Since multiple performance factors have to be considered, it is a challenging task to design a multimedia encryption scheme fulfilling all the desired features. As a matter of fact, recent research has shown trade-offs among different performance factors for all the available multimedia encryption methods. Some of these trade-offs are listed below.

Encryption of variable-length codewords or their indices can maintain format compliance, but normally cannot preserve the size. Leaving variable-length codewords unencrypted can preserve the size, but may not be able to offer a sufficient level of security.
Secret permutations can be easily implemented to ensure format compliance and size preservation, but it is insecure against known/chosen-plaintext attacks [27] and even ciphertext-only attacks [22].
FLC encryption can maintain format compliance and size preservation easily, but it is unable to provide a very high security level against error-concealment attacks (ECA) [28].
VLC index encryption can ensure format compliance and security when used properly, but it has an uncontrollable influence on compression efficiency and cannot maintain size preservation.

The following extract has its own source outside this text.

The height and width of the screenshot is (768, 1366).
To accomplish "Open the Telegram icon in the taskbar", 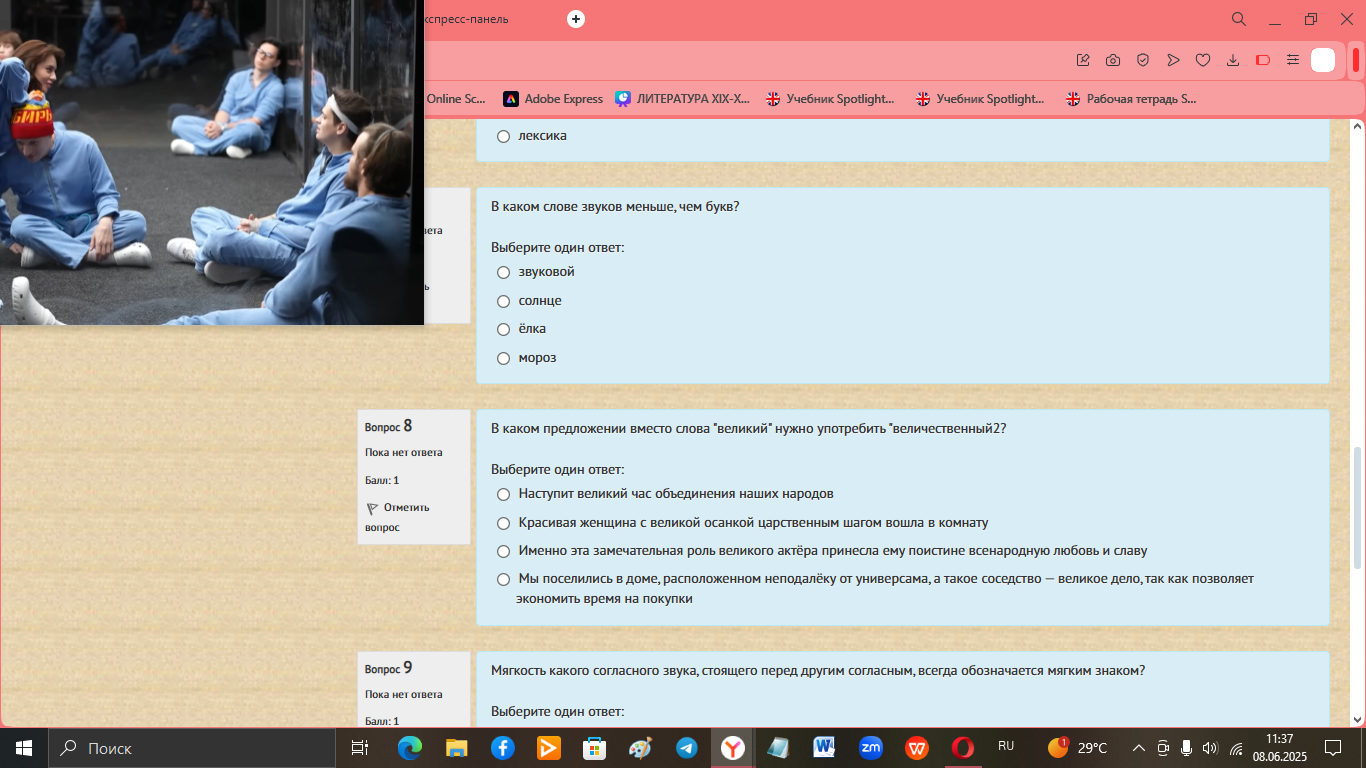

By constraining the index encryption in a small number of VLCs, the influence on compression efficiency will be less problematic, but the security will be compromised to some extent [29].
Secret entropy coding is unable to keep format compliance and size preservation. In addition, most secret entropy coders are either insecure against chosen-plaintext attacks [30], [31], [32] or unable to provide a better performance than simple naive encryption (that is, encryption after compression) [32].
“Virtual full encryption” and header encryption cannot ensure format compliance for some multimedia coding standards, mainly due to the dependence of the encrypted syntax elements on the context.
Most format-compliant selective encryption schemes cannot conceal all perceptual information, thus they cannot be used for some applications requiring a high level of perceptual security [33], [34], [35], [36], [37], [38].
High parallelism can be achieved by some size-preserving JMEE schemes, which are unable to offer a high level of perceptual security because some syntax elements are left unencrypted.

It has been known that most of the trade-offs have their roots in the underlying multimedia coding process: independent coding of different syntax elements, scattering of visual information over different syntax elements, visual information contained in bit sizes of syntax elements, embedded error-concealment mechanisms, and so on. In case when the underlying multimedia coding standard cannot be changed, the problem of multimedia encryption becomes how to achieve a better trade-off among all the performance factors for the target application.

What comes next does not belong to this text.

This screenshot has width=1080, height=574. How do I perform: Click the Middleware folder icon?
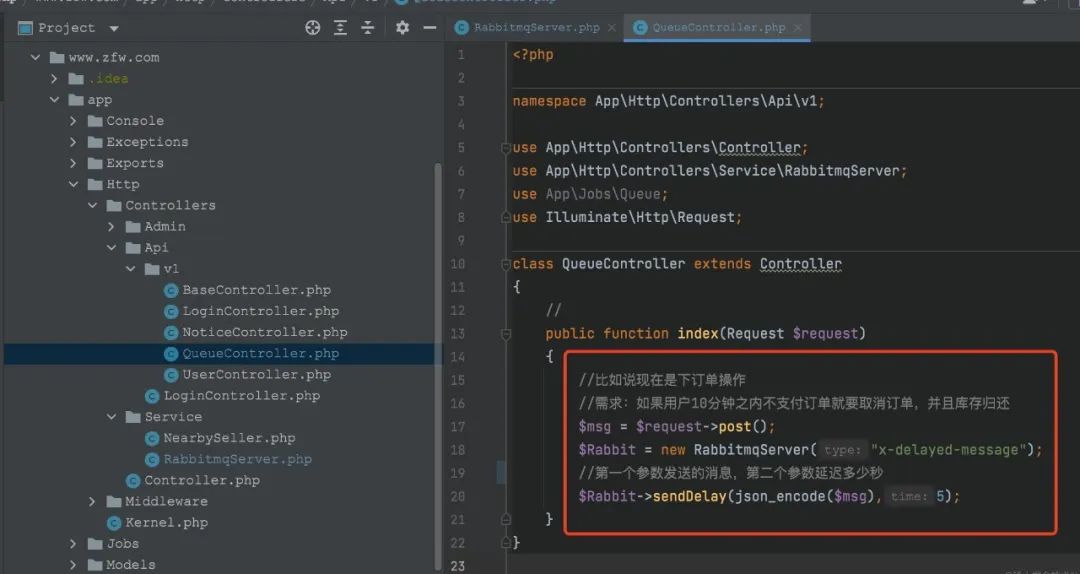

14.4 Perceptual Multimedia Encryption

As mentioned above, perceptual encryption is one of the key reasons for joint encryption-encoding. As a major branch of multimedia encryption, perceptual encryption can be useful in many applications, such as pay-per-view and video on demand (VoD) services. When a multimedia application involves multiple parties and not all of them are trusted, perceptual encryption is also useful to allow those untrusted parties to perform some postprocessing on encrypted multimedia data. For instance, in the example discussed in the previous section, digital watermarking may be allowed by a third party without access to the decryption key, where the watermark can be embedded into the unencrypted part without influencing the encrypted part but still remain detectable at the user end.

The concept of perceptual encryption was introduced in Reference [39], where the authors used the term “transparent encryption” in the context of digital TV broadcasting. Some other researchers later used the term “perceptual encryption” because “transparent encryption” may be confused with another term “format-compliant encryption” (meaning encryption is transparent to encoding and vice versa). This chapter adopts the term “perceptual encryption.” In the literature, there are different perceptual encryption proposals for audio, speech, image, and video. This chapter focuses on perceptual encryption for digital images and videos only.

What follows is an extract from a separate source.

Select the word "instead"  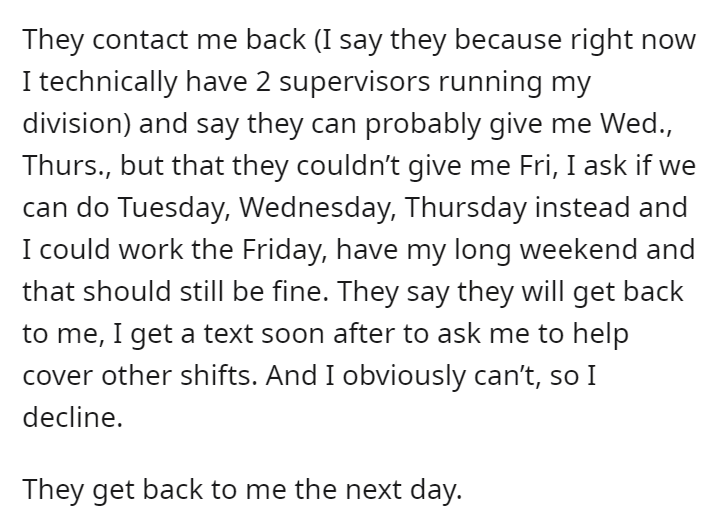583,208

14.4.1 Definition and Performance Evaluation

Perceptual encryption is selective multimedia encryption where only a specific amount of perceptual information is encrypted by encryption. Equivalently, perceptual encryption can be seen as intended quality degradation by the means of encryption but the degraded quality can be recovered by a decryption key. The nature of perceptual encryption leaves part of the data untouched and allows a decoder to recover unencrypted perceptual information without accessing to the decryption key. Ideally, a fully scalable perceptual encryption should allow the perceptual quality to be downgraded under the control of a continuous quality factor q ∈ [0, 1]. When q = 1, the maximum amount of perceptual information is encrypted and the perceptual quality becomes minimal; when q = 0, the minimum amount of perceptual information is encrypted and the perceptual quality is maximized; when 0 < q < 1, part of the perceptual information is encrypted and the perceptual quality is downgraded accordingly. Figure 14.6 shows an illustrative view of a perceptual encryption scheme.

Images

FIGURE 14.6
A perceptual encryption scheme.

Given the above definition of perceptual encryption, the following facts about the control factor q should be noted:

Despite extensive research on visual quality assessment (VQA), there still does not exist a well-accepted objective measure of visual quality that can replace an average human observer’s subjective quality assessment. Therefore, the control factor q is generally chosen to represent a rough measure of the quality degradation.
While the relationship between the control factor q and the quality degradation cannot be linear (due to the lack of a proper VQA metric), the monotonicity should be maintained, meaning that a larger q should statistically correspond to a higher level of quality degradation. This implies that a selective format-compliant encryption scheme is not necessarily a perceptual encryption scheme unless the selective encryption can downgrade the perceptual quality in a monotonic manner under the control of a factor q.
In most cases, the control factor q is defined as a parameter of the encryption scheme that have a direct relationship with the visual quality of the encrypted image/video, for example, the percentage of syntax elements encrypted.
For digital videos, the quality degradations of different frames may be different, so the control factor represents the average quality of all frames.
Depending on applications, the control factor may have different levels of granularity, so there are may be only a limited number of possible values of q.
Multiple control factors may be used to have a finer control of different aspects of visual quality degradation.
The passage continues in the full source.